● **PROBLEM REQUIREMENTS**
Format the entries from their first line up to and including the line with "point(95,65)" as a Markdown table with the columns Row and Line, one numbered row per line. Skip blank lines and leave the pictures out.

────────

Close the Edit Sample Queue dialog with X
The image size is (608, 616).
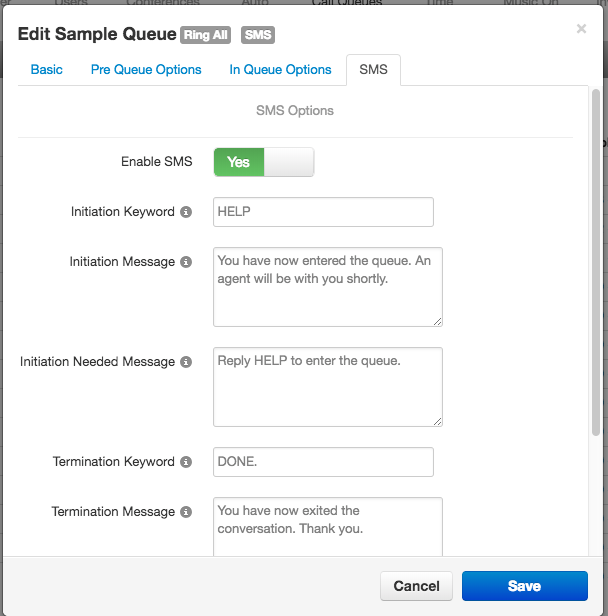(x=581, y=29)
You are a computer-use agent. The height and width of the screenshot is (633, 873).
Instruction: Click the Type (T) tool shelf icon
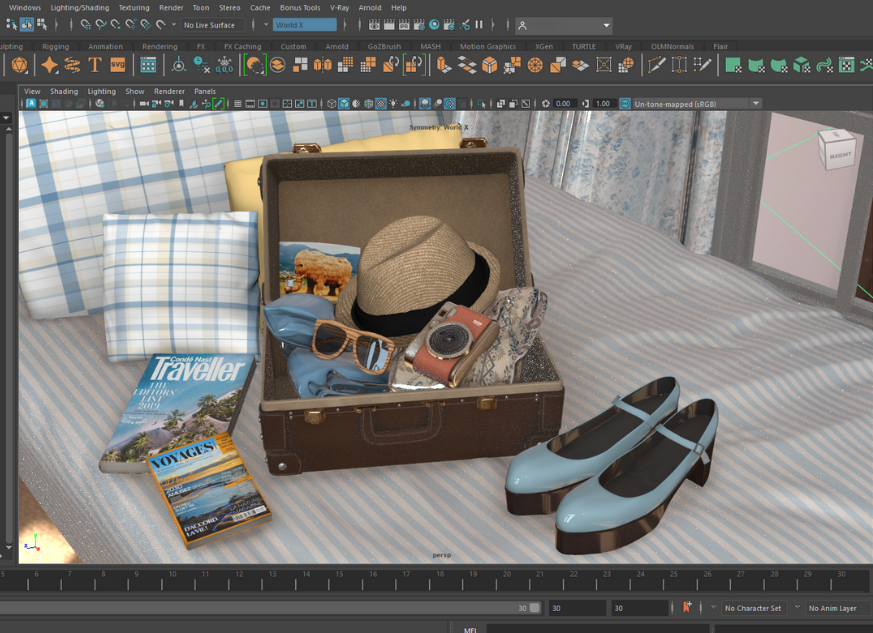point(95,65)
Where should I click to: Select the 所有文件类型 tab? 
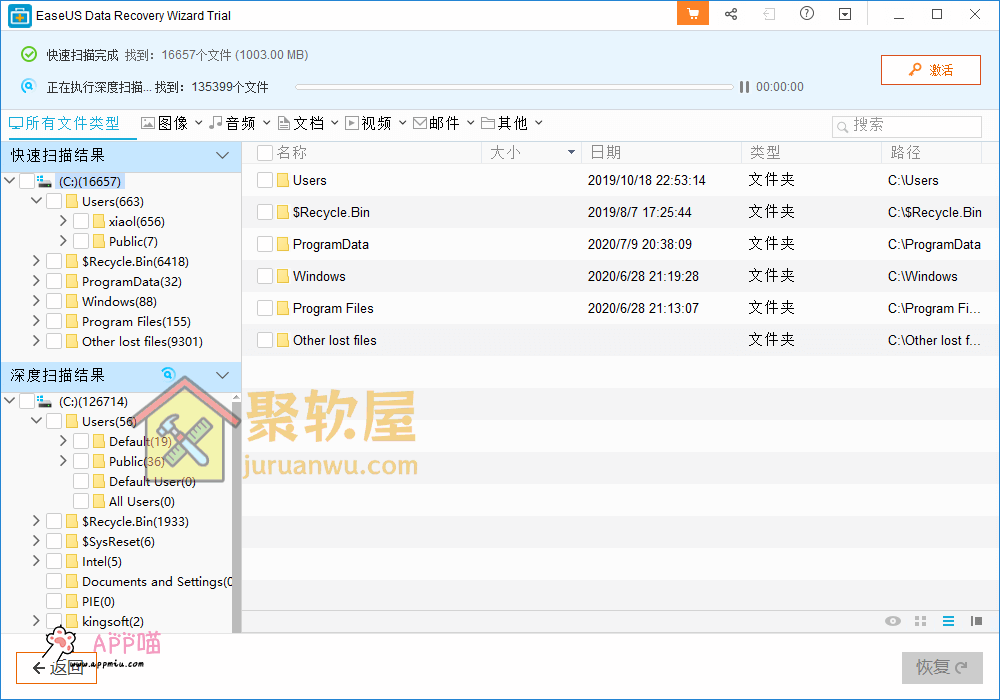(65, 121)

────────

● **RESULT OF THE EXERCISE**
| Row | Line |
|---|---|
| 1 | Close the Edit Sample Queue dialog with X |
| 2 | The image size is (608, 616). |
| 3 | (x=581, y=29) |
| 4 | You are a computer-use agent. The height and width of the screenshot is (633, 873). |
| 5 | Instruction: Click the Type (T) tool shelf icon |
| 6 | point(95,65) |